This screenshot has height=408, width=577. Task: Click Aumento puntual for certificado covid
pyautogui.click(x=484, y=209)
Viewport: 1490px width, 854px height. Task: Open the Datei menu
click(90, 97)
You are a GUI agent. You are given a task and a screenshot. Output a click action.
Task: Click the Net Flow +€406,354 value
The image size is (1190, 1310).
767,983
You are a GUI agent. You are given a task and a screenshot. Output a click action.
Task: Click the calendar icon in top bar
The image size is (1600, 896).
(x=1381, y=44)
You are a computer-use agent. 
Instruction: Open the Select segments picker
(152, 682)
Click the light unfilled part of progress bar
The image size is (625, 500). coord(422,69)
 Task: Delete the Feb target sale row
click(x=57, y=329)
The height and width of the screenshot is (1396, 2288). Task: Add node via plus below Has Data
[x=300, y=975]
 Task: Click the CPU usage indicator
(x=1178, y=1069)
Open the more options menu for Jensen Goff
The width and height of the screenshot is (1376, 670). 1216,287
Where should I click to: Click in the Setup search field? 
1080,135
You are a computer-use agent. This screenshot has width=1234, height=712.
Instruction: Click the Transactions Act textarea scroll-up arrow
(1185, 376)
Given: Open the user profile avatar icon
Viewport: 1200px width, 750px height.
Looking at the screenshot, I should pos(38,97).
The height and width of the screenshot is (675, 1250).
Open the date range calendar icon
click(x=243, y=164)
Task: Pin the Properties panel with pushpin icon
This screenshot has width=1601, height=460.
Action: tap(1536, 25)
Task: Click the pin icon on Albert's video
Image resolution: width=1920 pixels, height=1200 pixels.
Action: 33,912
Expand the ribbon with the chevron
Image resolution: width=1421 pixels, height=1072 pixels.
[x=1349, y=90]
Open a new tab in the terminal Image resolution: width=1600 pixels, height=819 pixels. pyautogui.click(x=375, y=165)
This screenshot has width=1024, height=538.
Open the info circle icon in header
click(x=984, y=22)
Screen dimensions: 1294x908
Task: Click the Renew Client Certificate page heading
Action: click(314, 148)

■ Exercise prompt
Rewrite all of the material above as a numbered list, one line per item, leaving out any blank lines.

■ Solved problem
1. This screenshot has height=408, width=577. Task: Click Aumento puntual for certificado covid
2. pyautogui.click(x=484, y=209)
3. Viewport: 1490px width, 854px height. Task: Open the Datei menu
4. click(90, 97)
5. You are a GUI agent. You are given a task and a screenshot. Output a click action.
6. Task: Click the Net Flow +€406,354 value
7. The image size is (1190, 1310).
8. 767,983
9. You are a GUI agent. You are given a task and a screenshot. Output a click action.
10. Task: Click the calendar icon in top bar
11. The image size is (1600, 896).
12. (x=1381, y=44)
13. You are a computer-use agent. 
14. Instruction: Open the Select segments picker
15. (152, 682)
16. Click the light unfilled part of progress bar
17. The image size is (625, 500). coord(422,69)
18.  Task: Delete the Feb target sale row
19. click(x=57, y=329)
20. The height and width of the screenshot is (1396, 2288). Task: Add node via plus below Has Data
21. [x=300, y=975]
22.  Task: Click the CPU usage indicator
23. (x=1178, y=1069)
24. Open the more options menu for Jensen Goff
25. The width and height of the screenshot is (1376, 670). 1216,287
26. Where should I click to: Click in the Setup search field? 
27. 1080,135
28. You are a computer-use agent. This screenshot has width=1234, height=712.
29. Instruction: Click the Transactions Act textarea scroll-up arrow
30. (1185, 376)
31. Given: Open the user profile avatar icon
32. Viewport: 1200px width, 750px height.
33. Looking at the screenshot, I should pos(38,97).
34. The height and width of the screenshot is (675, 1250).
35. Open the date range calendar icon
36. click(x=243, y=164)
37. Task: Pin the Properties panel with pushpin icon
38. This screenshot has width=1601, height=460.
39. Action: tap(1536, 25)
40. Task: Click the pin icon on Albert's video
41. Image resolution: width=1920 pixels, height=1200 pixels.
42. Action: 33,912
43. Expand the ribbon with the chevron
44. Image resolution: width=1421 pixels, height=1072 pixels.
45. [x=1349, y=90]
46. Open a new tab in the terminal Image resolution: width=1600 pixels, height=819 pixels. pyautogui.click(x=375, y=165)
47. This screenshot has width=1024, height=538.
48. Open the info circle icon in header
49. click(x=984, y=22)
50. Screen dimensions: 1294x908
51. Task: Click the Renew Client Certificate page heading
52. Action: click(314, 148)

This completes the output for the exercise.